Rod Serling Talks His Obsession With Time and Creating The Twilight Zone in an Animated Lost Interview

For five seasons in the late 1950s and early 1960s, a cigarette-brandishing Rod Serling entered the homes of Americans with his droll brand of off-kilter storytelling on The Twilight Zone. In the latest episode of PBS’ ongoing animated series Blank on Blank, a lost 1963 interview with Australian journalist Binny Lum reveals that the host could be just as wry in real life. While discussing his fear of riding in Japanese taxi cabs, dubbed “kamikazes,” he quips, “I think probably they’re gonna start giving medals and ribbons for service in back seats of Japanese cabs.”
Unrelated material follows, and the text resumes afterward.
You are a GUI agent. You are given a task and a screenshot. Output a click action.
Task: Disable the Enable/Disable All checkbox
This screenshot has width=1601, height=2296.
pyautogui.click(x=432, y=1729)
Serling could also be quite optimistic: “The most unfettered imagination belongs to young people,” he says of the adolescent fans of his show. “They don’t walk through life, they fly, and that’s marvelous. They defy the law of gravity—mentally, anyway.” Elsewhere, he unpacks his own obsession with time, science fiction’s influence on the space race, and how his wild imagination as a child served him well in his career as an adult—all themes and ideas that played out heavily in some of The Twilight Zone’s most beloved episodes, like “Time Enough at Last” and “A Stop at Willoughby.” Overall, it’s a fascinating, candid interview, brought alive by Blank on Blank’s typically inspired animation.